QA touches all stages of a software project. It typically requires careful capture and control of many artifacts, as well as strict version management. It is impossible to have a solid and replicable test plan without agreed-upon requirements and specifications.

In a traditional development process, the QA organization requires reviews at each stage, with careful records, verification, and signatures. Tests and release criteria are based on requirements, and release is based on test results. If there are product requirements for reliability and availability, you will need special testing environments and adequate amounts of time to acquire data.

In an agile programming environment, where requirements may be updated every few weeks as customers examine drafts of the software, the QA process needs to be more flexible than in a traditional environment. Nonetheless, someone must be responsible for assuring testing of basic requirements, rapidly updating and recording regression tests, and ensuring progress reviews. (Extreme programming does not excuse curdled databases.)

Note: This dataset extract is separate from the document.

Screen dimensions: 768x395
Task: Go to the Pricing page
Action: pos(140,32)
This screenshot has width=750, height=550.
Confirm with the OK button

IS SOFTWARE REALLY HARDER THAN HARDWARE?
People are accustomed to software having more bugs than hardware. There are many reasons for this:
* The difficult, irregular, human-oriented parts of a system are left to the software.
* Conversely, the hardware usually has replicated components and considerable regularity, so the logical complexity may be much lower than the size of the design suggests. On the other hand, analog and mechanical issues can introduce new dimensions to the problem.
* Despite decades of experience, managers often plan the software after the hardware designs and tests have been completed. There is then neither time nor budget to support appropriate QA of the software.
* Hardware engineers have a deeply ingrained respect for quality, both through their education and because they know how hard it is to change a badly designed physical object.
Software engineers can learn a lot from their hardware colleagues about rigorous planning, process, and testing. Hardware people, on the other hand, can learn a lot about usability, flexibility, and complexity.

MAXIMIZE THE REWARD
The details of the QA process depend on the organization, staff, and expected use of the product. It can be difficult, tedious, odious, time-consuming, and expensive.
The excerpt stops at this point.